Performance Considerations
Indexing Strategy
| Table | Key Indexes | Query Pattern |
|---|---|---|
components |
purl, supplier_normalized, license_category |
Lookup, aggregation |
artifacts |
digest, environment, team |
Lookup, filtering |
component_vulns |
vuln_id, severity, fix_available |
Join, filtering |
attestations |
artifact_id, predicate_type |
Join, aggregation |
vex_overrides |
(artifact_id, vuln_id), status |
Subquery exists |
Query Performance Targets
| Query | Target | Notes |
|---|---|---|
sp_top_suppliers(20, 'prod') |
< 100ms | Uses materialized view when env is null; env filter reads base tables |
sp_license_heatmap('prod') |
< 100ms | Uses materialized view when env is null; env filter reads base tables |
sp_vuln_exposure() |
< 200ms | Uses materialized view for global queries; environment filters read base tables |
sp_fixable_backlog() |
< 500ms | Live query with indexes |
sp_attestation_gaps() |
< 100ms | Uses materialized view |
Caching Strategy
Platform API endpoints use a 5-minute TTL cache:
- Cache key: endpoint + query parameters
- Invalidation: Time-based only (no event-driven invalidation)

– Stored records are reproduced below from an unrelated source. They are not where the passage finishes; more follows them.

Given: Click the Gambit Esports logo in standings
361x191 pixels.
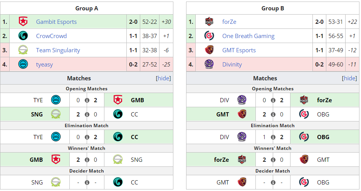Looking at the screenshot, I should [23, 22].
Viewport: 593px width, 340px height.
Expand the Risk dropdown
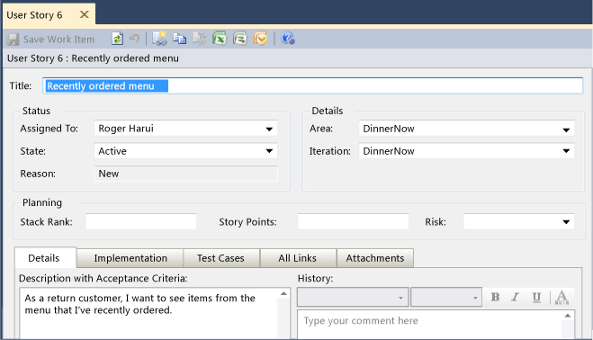pos(566,222)
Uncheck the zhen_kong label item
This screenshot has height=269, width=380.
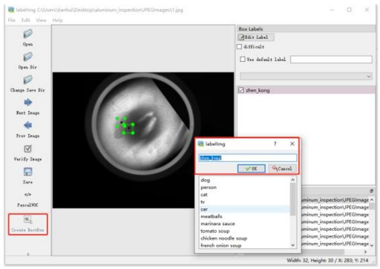pyautogui.click(x=241, y=91)
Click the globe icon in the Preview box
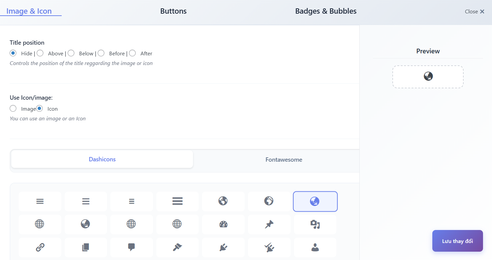The image size is (492, 260). (x=428, y=76)
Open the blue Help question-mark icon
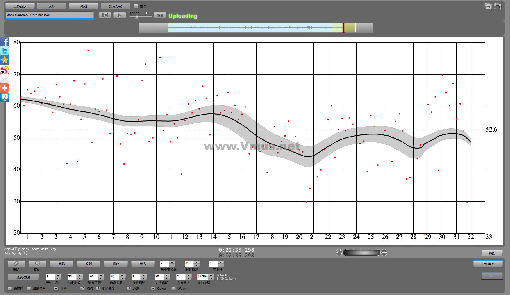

- Storage: Valkey (in-memory)
Security Considerations
Schema Permissions
-- Read-only role for dashboards
GRANT USAGE ON SCHEMA analytics TO dashboard_reader;
GRANT SELECT ON ALL TABLES IN SCHEMA analytics TO dashboard_reader;
GRANT SELECT ON ALL SEQUENCES IN SCHEMA analytics TO dashboard_reader;
-- Write role for ingestion service
GRANT USAGE ON SCHEMA analytics TO analytics_writer;
GRANT SELECT, INSERT, UPDATE ON ALL TABLES IN SCHEMA analytics TO analytics_writer;
GRANT USAGE, SELECT ON ALL SEQUENCES IN SCHEMA analytics TO analytics_writer;
Data Classification
| Table | Classification | Notes |
|---|---|---|
components |
Internal | Contains package names, versions |
artifacts |
Internal | Contains image names, team names |
component_vulns |
Internal | Vulnerability data (public CVEs) |
vex_overrides |
Confidential | Contains justifications, operator IDs |
raw_sboms |
Confidential | Full SBOM payloads |
raw_attestations |
Confidential | Signed attestation envelopes |
Audit Trail
All tables include created_at and updated_at timestamps. Raw payload tables (raw_sboms, raw_attestations) are append-only with content hashes for integrity verification.
Integration Points
Upstream Dependencies
| Service | Event | Contract | Action |
|---|---|---|---|
| Scanner | SBOM report ready | scanner.event.report.ready@1 (docs/modules/signals/events/orchestrator-scanner-events.md) |
Normalize and upsert components |
| Concelier | Advisory observation/linkset updated | advisory.observation.updated@1 (docs/modules/concelier/events/advisory.observation.updated@1.schema.json), advisory.linkset.updated@1 (docs/modules/concelier/events/advisory.linkset.updated@1.md) |
Re-correlate affected components |
| Excititor | VEX statement changes | vex.statement.* (docs/modules/excititor/architecture.md) |
Create/update vex_overrides |
| Attestor | Rekor entry logged | rekor.entry.logged (docs/modules/attestor/architecture.md) |
Upsert attestation record |
Downstream Consumers
| Consumer | Data | Endpoint |
|---|---|---|
| Console UI | Dashboard data | /api/analytics/* |
| Export Center | Compliance reports | Direct DB query |
| AdvisoryAI | Risk context | /api/analytics/vulnerabilities |
Future Enhancements
- Partitioning: Partition
daily_*tables by date for faster queries and archival - Incremental refresh: Implement incremental materialized view refresh for large datasets
- Custom dimensions: Support user-defined component groupings (business units, cost centers)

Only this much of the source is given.